> _TASK DESCRIPTION_: The expected answer is a single number, namely how many lines in the data below hold the word "will".

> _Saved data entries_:
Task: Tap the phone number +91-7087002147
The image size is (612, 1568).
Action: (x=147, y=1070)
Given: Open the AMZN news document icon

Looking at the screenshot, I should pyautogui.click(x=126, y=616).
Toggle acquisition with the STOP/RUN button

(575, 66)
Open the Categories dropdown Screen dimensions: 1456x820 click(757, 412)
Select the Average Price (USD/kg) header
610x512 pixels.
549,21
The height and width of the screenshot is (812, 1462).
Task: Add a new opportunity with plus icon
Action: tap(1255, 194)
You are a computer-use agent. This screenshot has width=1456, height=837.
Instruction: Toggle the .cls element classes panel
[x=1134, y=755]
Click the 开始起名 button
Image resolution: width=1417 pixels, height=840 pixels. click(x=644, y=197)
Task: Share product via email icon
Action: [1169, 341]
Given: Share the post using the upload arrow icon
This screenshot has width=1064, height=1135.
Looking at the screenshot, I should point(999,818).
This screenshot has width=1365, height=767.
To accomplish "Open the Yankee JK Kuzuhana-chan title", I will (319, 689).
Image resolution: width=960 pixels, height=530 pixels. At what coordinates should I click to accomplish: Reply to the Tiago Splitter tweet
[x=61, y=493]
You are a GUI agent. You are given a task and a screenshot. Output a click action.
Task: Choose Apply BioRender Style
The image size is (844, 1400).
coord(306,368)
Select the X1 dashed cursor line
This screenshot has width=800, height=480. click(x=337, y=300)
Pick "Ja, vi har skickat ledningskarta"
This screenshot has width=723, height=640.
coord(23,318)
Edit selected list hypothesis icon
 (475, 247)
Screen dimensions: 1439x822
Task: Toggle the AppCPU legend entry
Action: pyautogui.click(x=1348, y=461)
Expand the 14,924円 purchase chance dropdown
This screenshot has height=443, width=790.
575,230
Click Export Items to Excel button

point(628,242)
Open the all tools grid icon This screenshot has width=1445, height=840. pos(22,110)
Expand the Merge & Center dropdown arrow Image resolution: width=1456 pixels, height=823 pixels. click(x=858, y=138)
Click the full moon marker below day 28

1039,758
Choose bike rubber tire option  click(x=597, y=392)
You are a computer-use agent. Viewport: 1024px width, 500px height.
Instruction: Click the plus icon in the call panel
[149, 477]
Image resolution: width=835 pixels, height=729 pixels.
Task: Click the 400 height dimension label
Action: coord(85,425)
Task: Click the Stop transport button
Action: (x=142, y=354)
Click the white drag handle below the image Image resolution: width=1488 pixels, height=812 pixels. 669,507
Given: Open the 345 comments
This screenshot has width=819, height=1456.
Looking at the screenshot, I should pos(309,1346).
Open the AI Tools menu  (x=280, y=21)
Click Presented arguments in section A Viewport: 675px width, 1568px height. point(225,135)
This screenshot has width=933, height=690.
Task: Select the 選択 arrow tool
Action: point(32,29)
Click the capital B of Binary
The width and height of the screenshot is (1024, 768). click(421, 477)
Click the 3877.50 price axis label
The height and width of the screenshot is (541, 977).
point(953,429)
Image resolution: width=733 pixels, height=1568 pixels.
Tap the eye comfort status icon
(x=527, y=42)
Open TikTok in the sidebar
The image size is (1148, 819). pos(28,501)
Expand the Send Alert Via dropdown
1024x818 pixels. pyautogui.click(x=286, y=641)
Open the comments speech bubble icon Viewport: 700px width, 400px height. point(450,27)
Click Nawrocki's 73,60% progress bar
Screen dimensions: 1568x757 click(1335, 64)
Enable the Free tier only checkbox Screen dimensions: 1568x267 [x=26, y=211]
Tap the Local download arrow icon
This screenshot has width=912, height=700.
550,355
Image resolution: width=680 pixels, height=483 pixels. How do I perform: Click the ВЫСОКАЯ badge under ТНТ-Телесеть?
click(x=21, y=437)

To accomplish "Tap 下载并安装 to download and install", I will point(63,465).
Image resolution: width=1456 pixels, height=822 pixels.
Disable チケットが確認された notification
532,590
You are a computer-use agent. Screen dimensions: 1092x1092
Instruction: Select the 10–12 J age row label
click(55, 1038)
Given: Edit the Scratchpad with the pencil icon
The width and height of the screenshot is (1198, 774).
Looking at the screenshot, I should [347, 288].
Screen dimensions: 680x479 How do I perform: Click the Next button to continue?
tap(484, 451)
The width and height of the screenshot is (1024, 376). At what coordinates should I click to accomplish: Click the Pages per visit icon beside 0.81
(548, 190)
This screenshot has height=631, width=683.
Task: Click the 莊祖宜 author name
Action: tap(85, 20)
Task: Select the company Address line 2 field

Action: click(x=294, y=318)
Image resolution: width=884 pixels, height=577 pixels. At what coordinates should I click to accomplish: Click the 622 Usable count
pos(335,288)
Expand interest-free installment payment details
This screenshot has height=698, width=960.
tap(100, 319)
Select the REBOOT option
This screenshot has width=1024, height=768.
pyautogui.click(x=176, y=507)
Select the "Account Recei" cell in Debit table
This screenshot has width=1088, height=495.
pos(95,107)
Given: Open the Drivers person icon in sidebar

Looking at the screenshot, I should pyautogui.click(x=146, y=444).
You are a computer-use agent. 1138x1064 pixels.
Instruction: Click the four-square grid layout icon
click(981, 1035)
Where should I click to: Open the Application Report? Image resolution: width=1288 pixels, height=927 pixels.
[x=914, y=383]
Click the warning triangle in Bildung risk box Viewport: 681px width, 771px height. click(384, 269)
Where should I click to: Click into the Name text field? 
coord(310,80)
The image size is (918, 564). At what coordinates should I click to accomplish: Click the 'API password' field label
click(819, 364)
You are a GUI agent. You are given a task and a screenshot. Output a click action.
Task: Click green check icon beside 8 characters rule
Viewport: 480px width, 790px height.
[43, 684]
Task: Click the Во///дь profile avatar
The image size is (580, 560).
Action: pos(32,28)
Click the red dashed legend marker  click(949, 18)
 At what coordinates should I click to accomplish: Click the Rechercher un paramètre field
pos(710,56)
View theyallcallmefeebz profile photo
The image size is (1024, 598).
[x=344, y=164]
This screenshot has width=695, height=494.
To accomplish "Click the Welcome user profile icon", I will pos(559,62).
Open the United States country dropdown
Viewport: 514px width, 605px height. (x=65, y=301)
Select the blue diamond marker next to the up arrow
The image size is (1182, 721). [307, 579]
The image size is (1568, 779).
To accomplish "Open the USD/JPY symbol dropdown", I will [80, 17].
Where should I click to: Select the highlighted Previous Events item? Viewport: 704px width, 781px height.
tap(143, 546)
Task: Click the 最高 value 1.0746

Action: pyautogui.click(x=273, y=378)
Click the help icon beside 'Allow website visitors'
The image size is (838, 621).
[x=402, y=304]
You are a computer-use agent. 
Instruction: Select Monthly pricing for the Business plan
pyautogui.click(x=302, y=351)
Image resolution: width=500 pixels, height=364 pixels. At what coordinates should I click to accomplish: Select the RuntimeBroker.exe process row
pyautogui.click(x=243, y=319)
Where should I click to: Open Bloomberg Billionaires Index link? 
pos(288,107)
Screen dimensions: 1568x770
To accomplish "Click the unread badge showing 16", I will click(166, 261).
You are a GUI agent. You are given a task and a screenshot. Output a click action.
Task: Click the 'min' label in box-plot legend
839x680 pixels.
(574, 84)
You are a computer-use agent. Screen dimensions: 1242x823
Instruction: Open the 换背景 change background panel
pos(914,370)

> _SOLUTION TO THE PROBLEM_: 5